■ **To do**
Retype the stretch from the line that contains "This screenshot has" through the line that contains "center [630, 237].", both ends included, keeping every character as it stands in the rows.

■ **Provided records**
↓↓↓
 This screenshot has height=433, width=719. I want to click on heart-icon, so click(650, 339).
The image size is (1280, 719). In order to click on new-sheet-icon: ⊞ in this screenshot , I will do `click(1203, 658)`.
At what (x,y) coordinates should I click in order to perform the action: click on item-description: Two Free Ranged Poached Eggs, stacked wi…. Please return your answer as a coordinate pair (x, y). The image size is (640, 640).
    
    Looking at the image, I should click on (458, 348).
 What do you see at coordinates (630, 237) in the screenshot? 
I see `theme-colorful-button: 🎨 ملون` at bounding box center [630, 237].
↑↑↑
↓↓↓
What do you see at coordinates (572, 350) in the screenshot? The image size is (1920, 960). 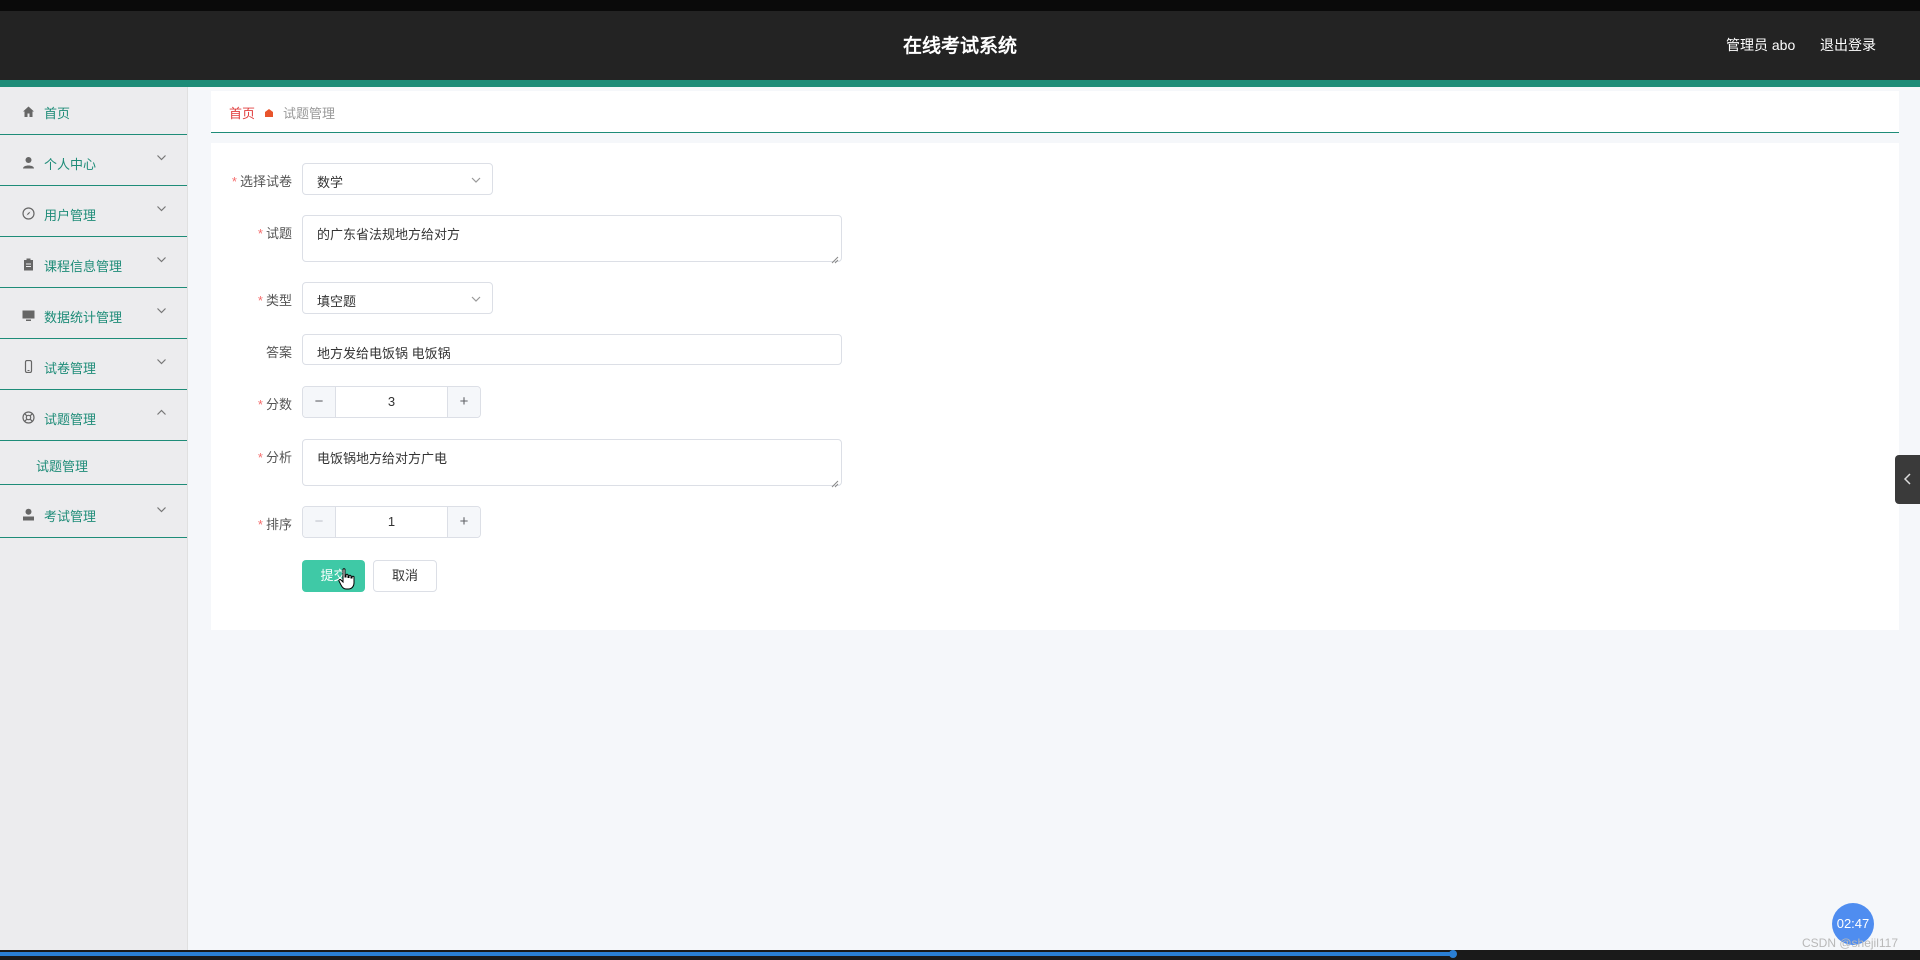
↑↑↑
↓↓↓
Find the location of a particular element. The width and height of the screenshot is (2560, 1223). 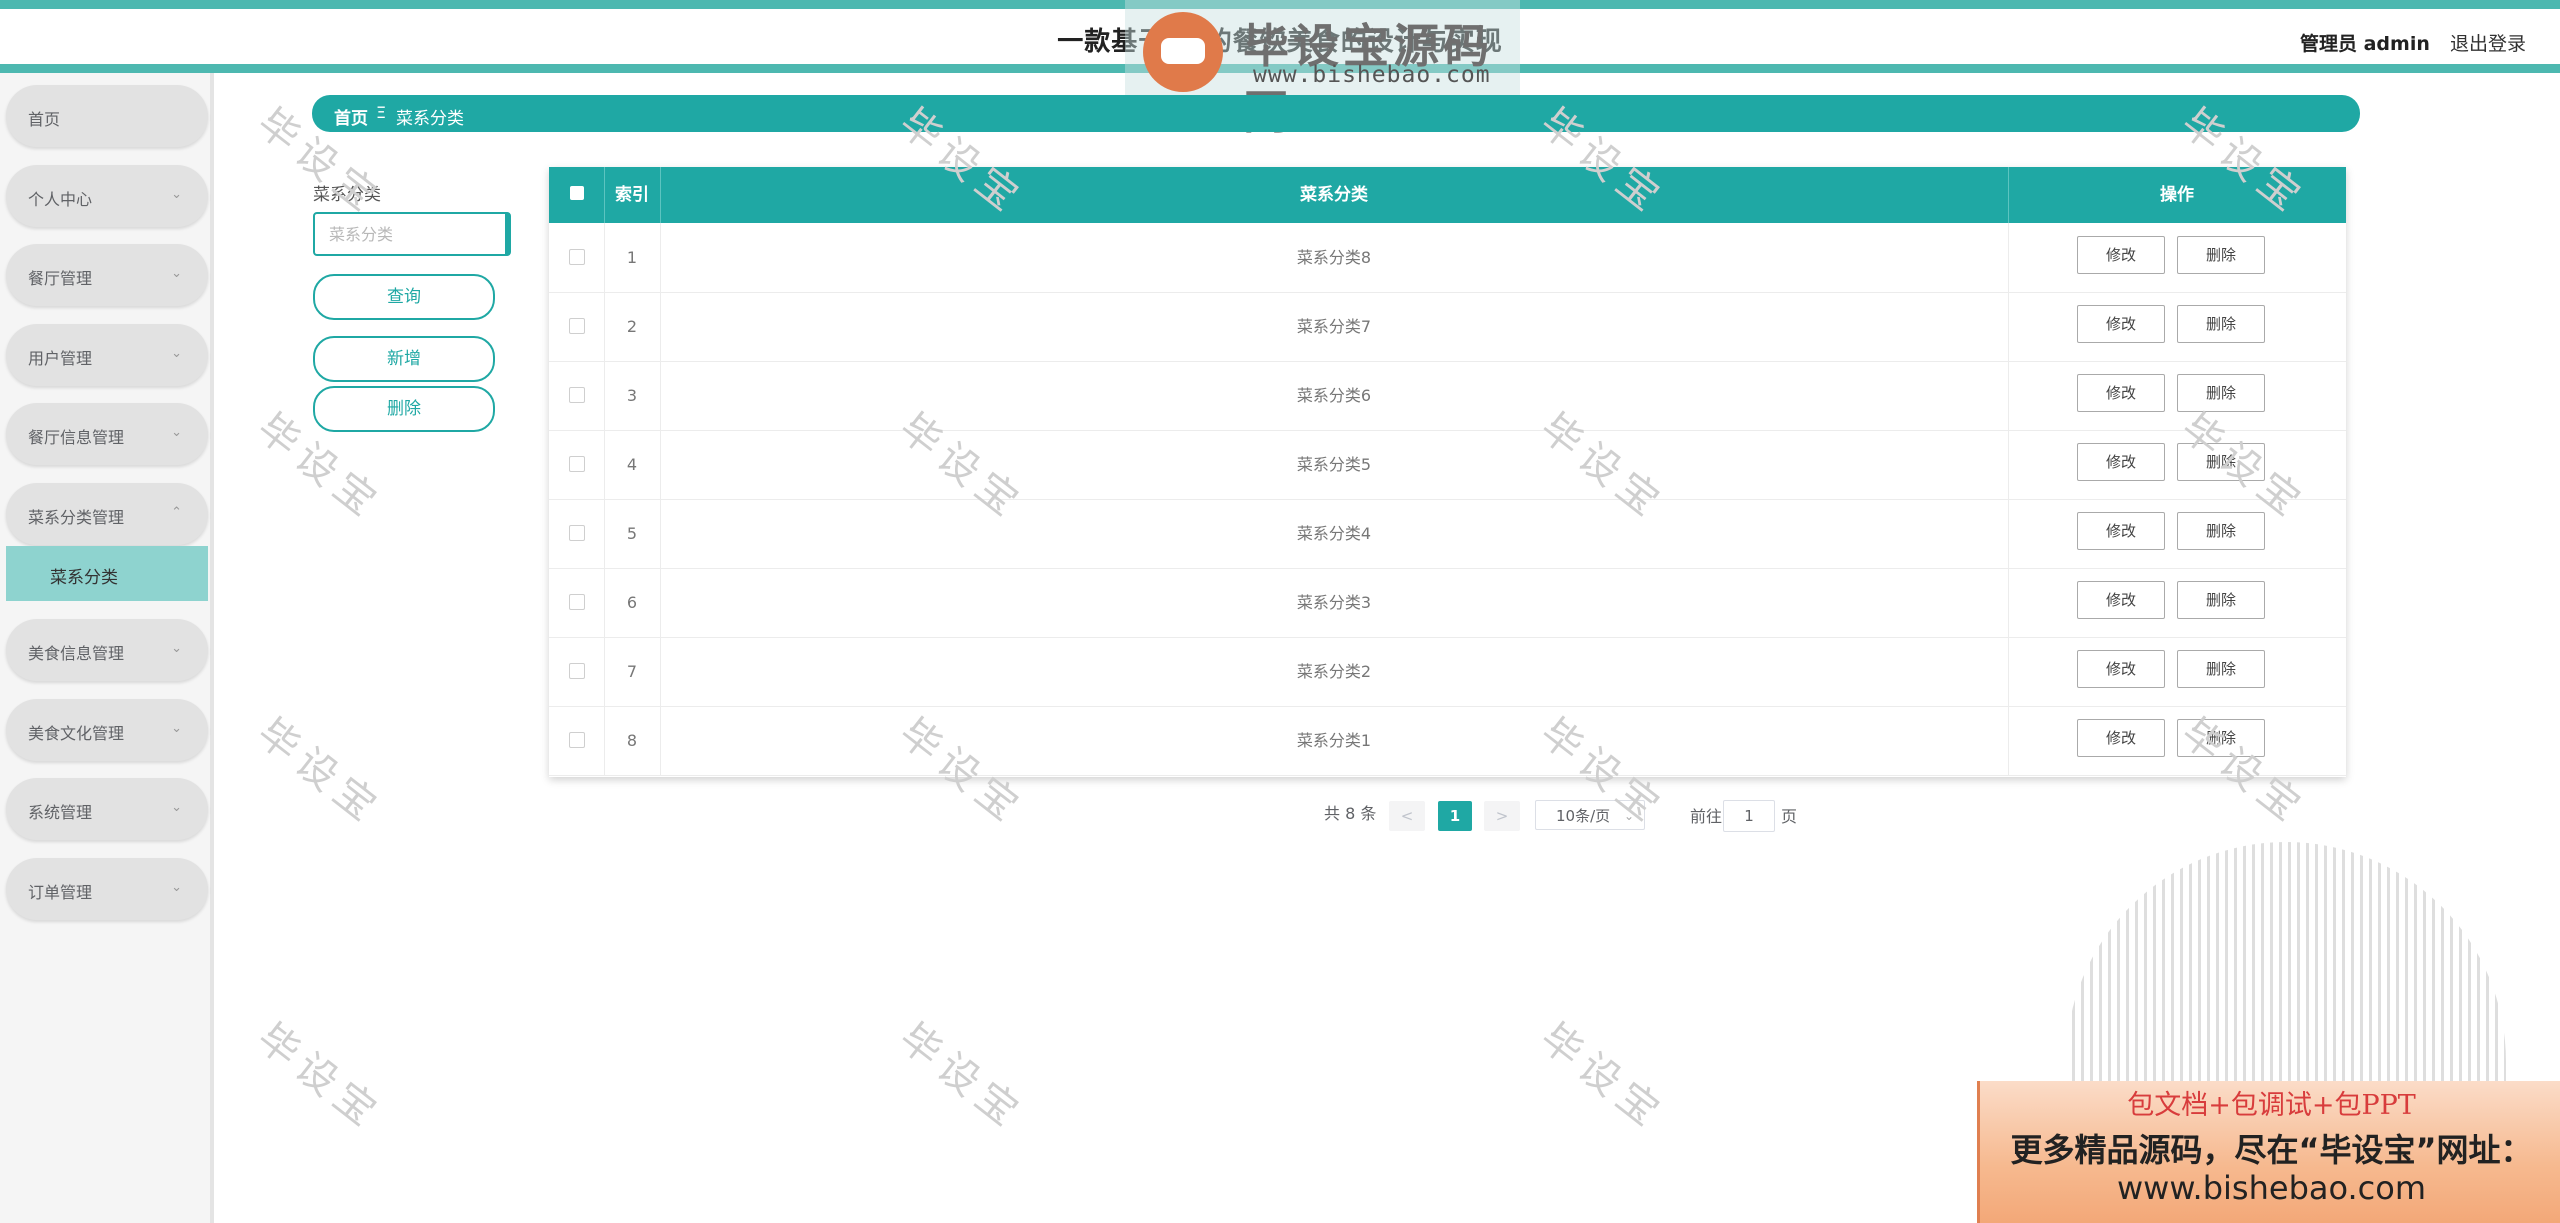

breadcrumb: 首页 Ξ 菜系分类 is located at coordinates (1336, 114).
↑↑↑
■ **Result**
 This screenshot has height=433, width=719. I want to click on heart-icon, so click(650, 339).
The image size is (1280, 719). In order to click on new-sheet-icon: ⊞ in this screenshot , I will do `click(1203, 658)`.
At what (x,y) coordinates should I click in order to perform the action: click on item-description: Two Free Ranged Poached Eggs, stacked wi…. Please return your answer as a coordinate pair (x, y). The image size is (640, 640).
    
    Looking at the image, I should click on (458, 348).
 What do you see at coordinates (630, 237) in the screenshot? 
I see `theme-colorful-button: 🎨 ملون` at bounding box center [630, 237].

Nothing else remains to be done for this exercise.